Pierre-Henri Tavoillot: «En quoi porter atteinte à un tableau contribue-t-il à résoudre la crise climatique ?»

Ces dernières semaines, des militants écologistes ont multiplié les actions chocs contre de célèbres œuvres d'art. Pour le philosophe, ces méthodes sont symptomatiques d'une époque blasée qui observe avec passivité l'action de militants qui n'existent plus que par l'outrance.


Pierre-Henri Tavoillot est président du Collège de philosophie. Il a notamment publié La guerre des générations aura-t-elle lieu? avec Serge Guérin, chez Calmann-Lévy.


FIGAROVOX. - Depuis quelques semaines, les militants écologistes multiplient les actions «chocs» dans les musées: la Joconde «entartée» le 29 mai ; les mains collées au cadre d'un tableau de Turner ; un tableau de John Constable recouvert d'un paysage miné par les énergies fossiles à la National Galleryde Londres. Pourquoi les militants écologistes s'en prennent-ils aux œuvres d'art ?

Pierre-Henri TAVOILLOT. -
Il y a d'abord une stratégie de «coup d'éclat permanent». Elle caractérise tous les activistes qui défendent des causes, quelles qu'elles soient, à l'âge du buzz et des réseaux sociaux. Car, à moindre coût, il est aisé de faire un coup, en lieu et place de l'ingrat travail d'information et de pédagogie qui risque de rencontrer de fâcheux arguments contradictoires. Une campagne de communication est bien plus efficace qu'une difficile campagne électorale.

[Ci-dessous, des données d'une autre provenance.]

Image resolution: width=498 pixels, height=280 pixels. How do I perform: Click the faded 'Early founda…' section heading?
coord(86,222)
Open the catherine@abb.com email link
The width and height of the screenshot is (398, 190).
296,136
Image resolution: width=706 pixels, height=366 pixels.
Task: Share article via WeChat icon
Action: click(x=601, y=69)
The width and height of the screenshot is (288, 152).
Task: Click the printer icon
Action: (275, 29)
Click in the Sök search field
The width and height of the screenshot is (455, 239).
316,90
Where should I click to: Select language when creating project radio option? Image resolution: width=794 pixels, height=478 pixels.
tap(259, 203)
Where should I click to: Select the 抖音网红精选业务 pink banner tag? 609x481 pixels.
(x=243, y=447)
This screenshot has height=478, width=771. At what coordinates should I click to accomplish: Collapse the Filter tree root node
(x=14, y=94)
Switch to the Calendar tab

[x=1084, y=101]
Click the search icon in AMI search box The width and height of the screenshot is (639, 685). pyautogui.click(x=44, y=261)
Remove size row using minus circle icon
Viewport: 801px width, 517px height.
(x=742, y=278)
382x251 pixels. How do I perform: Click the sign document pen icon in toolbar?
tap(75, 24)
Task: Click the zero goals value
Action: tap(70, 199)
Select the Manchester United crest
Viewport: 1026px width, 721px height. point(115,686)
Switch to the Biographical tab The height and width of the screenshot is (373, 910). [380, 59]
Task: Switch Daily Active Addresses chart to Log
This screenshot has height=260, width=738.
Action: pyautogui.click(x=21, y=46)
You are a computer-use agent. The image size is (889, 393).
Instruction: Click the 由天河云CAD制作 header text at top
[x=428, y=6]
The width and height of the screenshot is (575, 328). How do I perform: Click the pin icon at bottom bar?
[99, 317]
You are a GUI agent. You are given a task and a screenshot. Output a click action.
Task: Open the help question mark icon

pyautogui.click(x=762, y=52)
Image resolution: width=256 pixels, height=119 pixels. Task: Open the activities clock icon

Mais cette stratégie relève aussi du wokisme. Pour ces militants, le citoyen moyen est un abruti, doublé d'un ignorant. Il faut donc le réveiller (woke) et si possible, en sursaut. Seule une provocation suscitera chez lui la prise de conscience salutaire. Car comment peut-on aller au musée quand la planète se meurt ? Toute l'énergie devrait être mobilisée 24h/24h pour un unique grand dessein. Ce n'est pas en soi nouveau. Il fallait jadis éveiller la conscience de classe afin que l'oppression apparaisse sous son vrai jour, alors que le capitalisme tentait de faire aimer ses chaînes à celui qu'il enchaînait: cela s'appelait le salariat. Ce qui était le comble de la domination est devenu la norme.